China had its first monthly trade deficit in three years in February, as strong demand for Chinese goods both internally and around the world led to higher imports of raw materials. Overall foreign trade was stable in year-on-year terms, while declining from the previous month.
The country’s imports surged by 44.7 percent year-on-year in February in yuan-denominated terms, while exports rose only by 4.2 percent, official data showed on March 8.
This led to a monthly trade deficit of 60.36 billion yuan ($8.74 billion), after a surplus of more than 354.5 billion yuan in January, according to the General Administration of Customs.
The last trade deficit was in February 2014. Currency fluctuations, higher commodity prices and the Lunar New Year holiday also may have contributed to the unusual result.

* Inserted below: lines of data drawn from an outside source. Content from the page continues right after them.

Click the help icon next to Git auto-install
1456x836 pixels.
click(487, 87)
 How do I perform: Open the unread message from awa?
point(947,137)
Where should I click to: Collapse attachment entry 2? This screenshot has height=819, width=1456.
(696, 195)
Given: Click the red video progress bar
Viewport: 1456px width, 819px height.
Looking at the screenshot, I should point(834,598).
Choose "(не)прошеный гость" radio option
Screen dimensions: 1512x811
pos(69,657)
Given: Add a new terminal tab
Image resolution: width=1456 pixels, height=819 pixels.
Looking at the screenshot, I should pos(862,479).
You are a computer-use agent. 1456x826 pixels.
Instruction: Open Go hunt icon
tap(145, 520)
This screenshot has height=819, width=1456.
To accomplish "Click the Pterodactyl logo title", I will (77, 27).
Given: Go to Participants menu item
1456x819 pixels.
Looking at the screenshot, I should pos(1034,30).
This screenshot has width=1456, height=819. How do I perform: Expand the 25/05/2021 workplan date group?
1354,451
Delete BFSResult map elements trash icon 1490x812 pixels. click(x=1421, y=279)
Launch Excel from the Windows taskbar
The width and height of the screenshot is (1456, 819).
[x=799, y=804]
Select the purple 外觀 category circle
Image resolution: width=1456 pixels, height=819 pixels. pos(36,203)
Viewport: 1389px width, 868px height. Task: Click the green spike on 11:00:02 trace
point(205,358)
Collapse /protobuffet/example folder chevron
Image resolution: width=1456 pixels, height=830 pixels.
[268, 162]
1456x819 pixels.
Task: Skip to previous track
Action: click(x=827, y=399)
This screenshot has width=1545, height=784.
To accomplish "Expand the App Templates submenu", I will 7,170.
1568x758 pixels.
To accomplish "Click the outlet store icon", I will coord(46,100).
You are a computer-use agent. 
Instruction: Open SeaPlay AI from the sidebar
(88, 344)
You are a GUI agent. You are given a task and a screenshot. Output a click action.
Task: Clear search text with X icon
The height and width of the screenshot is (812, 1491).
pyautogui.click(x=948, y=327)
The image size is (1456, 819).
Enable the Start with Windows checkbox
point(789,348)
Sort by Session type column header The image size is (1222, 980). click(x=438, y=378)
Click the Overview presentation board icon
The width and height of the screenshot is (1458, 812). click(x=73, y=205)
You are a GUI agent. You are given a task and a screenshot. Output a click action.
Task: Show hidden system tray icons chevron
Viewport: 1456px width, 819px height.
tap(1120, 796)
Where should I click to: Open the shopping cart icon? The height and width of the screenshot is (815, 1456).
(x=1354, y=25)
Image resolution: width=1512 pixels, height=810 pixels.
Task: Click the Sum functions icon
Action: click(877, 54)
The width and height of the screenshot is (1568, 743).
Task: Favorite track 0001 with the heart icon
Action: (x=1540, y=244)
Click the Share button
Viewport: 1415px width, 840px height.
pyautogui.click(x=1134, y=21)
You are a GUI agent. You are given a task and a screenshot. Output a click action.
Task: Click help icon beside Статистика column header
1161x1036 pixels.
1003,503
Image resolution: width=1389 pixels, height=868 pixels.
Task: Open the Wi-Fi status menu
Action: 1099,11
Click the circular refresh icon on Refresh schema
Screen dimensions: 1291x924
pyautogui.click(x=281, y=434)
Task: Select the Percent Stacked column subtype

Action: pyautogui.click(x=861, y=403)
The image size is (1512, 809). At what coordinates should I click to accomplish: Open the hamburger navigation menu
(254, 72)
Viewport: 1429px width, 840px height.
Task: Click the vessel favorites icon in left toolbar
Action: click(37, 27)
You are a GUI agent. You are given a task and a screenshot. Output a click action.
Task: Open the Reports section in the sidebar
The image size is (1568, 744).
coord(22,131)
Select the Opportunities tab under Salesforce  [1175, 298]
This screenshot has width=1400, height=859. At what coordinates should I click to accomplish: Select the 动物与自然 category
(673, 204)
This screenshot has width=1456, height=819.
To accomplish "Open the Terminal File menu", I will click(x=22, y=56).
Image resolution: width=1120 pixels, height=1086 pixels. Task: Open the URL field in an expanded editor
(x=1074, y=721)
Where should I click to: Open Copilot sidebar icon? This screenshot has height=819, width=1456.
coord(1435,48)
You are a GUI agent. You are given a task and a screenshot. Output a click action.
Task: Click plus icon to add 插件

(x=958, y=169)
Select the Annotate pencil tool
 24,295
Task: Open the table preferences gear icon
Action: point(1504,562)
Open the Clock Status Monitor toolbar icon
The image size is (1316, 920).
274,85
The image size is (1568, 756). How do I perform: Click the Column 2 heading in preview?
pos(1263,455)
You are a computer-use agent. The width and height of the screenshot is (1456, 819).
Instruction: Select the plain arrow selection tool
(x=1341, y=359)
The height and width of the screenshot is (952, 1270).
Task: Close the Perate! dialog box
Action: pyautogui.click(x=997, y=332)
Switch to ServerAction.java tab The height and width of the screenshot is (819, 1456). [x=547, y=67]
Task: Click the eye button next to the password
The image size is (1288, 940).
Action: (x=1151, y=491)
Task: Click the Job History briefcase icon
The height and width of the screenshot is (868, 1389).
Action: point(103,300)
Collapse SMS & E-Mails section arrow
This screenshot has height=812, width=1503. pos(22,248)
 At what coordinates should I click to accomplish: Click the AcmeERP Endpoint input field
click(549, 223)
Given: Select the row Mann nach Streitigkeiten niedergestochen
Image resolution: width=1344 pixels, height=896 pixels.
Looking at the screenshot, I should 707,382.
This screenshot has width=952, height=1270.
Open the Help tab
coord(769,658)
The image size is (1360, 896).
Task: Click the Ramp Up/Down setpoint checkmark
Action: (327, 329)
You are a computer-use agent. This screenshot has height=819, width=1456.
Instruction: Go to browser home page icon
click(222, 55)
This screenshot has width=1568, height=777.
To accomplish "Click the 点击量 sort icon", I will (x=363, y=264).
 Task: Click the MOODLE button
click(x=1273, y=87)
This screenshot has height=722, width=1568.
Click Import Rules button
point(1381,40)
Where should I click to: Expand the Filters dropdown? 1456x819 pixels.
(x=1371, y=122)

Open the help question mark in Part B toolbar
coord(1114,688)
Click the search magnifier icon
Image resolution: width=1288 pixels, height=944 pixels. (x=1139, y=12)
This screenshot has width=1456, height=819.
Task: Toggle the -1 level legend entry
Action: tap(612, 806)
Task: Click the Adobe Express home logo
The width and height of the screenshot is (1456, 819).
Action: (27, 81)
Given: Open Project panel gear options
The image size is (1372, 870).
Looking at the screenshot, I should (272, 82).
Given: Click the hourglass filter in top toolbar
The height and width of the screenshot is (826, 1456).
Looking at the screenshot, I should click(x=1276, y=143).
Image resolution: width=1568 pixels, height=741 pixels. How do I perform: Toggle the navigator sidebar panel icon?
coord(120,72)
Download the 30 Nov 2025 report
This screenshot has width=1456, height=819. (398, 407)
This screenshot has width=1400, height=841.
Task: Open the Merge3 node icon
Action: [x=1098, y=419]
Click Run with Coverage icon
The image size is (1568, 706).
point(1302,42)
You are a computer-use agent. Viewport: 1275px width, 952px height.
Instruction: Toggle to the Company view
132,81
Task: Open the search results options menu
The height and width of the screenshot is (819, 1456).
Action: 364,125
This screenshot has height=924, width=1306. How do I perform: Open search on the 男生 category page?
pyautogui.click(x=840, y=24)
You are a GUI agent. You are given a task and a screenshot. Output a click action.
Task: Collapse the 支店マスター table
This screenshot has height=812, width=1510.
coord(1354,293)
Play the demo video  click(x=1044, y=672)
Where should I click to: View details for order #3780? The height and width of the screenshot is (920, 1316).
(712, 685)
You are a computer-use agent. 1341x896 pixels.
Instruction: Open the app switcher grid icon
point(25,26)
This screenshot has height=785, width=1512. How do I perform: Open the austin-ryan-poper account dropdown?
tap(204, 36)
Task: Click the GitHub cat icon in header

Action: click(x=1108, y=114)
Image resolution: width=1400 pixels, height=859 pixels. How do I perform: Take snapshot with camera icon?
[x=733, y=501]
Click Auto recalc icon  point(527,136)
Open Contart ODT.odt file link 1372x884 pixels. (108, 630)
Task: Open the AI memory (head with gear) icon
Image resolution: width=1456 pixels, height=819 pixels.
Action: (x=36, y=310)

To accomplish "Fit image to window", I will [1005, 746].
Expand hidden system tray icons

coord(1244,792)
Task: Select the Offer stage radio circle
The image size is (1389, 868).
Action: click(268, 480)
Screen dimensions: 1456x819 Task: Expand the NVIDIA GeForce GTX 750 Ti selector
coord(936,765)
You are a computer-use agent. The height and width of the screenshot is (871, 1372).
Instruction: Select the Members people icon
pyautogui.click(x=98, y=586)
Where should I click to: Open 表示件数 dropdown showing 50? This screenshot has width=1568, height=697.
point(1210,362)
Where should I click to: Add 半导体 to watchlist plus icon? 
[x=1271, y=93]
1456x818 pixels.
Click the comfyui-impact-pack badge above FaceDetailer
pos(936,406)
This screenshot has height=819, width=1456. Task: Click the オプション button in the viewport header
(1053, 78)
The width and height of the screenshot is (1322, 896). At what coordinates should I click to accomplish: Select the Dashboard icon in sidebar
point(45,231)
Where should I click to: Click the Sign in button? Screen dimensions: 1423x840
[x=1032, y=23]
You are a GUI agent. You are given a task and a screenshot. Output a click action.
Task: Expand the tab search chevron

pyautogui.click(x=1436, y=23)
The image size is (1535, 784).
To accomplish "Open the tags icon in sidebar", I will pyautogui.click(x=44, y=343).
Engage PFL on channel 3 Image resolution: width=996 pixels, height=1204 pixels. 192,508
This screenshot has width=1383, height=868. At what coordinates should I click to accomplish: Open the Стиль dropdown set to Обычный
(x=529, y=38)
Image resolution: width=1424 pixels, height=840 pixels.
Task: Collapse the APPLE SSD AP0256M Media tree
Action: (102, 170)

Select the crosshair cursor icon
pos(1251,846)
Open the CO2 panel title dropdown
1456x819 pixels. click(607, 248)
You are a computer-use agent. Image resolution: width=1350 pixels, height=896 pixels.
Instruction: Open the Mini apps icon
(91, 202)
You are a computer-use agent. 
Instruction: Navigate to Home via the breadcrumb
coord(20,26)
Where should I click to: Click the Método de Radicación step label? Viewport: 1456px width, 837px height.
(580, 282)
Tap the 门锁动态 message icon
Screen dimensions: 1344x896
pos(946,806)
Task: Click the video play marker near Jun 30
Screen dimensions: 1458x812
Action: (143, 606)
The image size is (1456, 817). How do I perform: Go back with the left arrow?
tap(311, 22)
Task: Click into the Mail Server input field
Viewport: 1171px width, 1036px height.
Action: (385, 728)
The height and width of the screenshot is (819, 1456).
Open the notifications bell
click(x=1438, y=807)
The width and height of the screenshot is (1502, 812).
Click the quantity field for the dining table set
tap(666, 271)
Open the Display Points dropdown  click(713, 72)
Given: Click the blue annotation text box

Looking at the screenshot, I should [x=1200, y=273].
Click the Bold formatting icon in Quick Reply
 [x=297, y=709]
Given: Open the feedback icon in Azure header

“In addition to the fact that enterprises stop exporting during holidays, the major reason for the deficit is that China is buying more commodities from overseas at surging prices,” said Zhang Yongjun, a researcher at the China Center for International Economic Exchanges. He said the deficit is unlikely to persist.
China’s commodity imports, including iron ore, copper, crude oil and coal, continued to grow in the first two months of this year and generally saw an increase in prices. The country bought 175 million metric tons of iron ore and 65.8 million tons of crude oil from global markets in the two-month period of January and February, up by 12.6 percent and 12.5 percent year-on-year respectively.
The average prices per ton for these two commodities were 532 yuan and 2,673 yuan, jumping 83.7 percent and 60.5 percent from the same period a year earlier.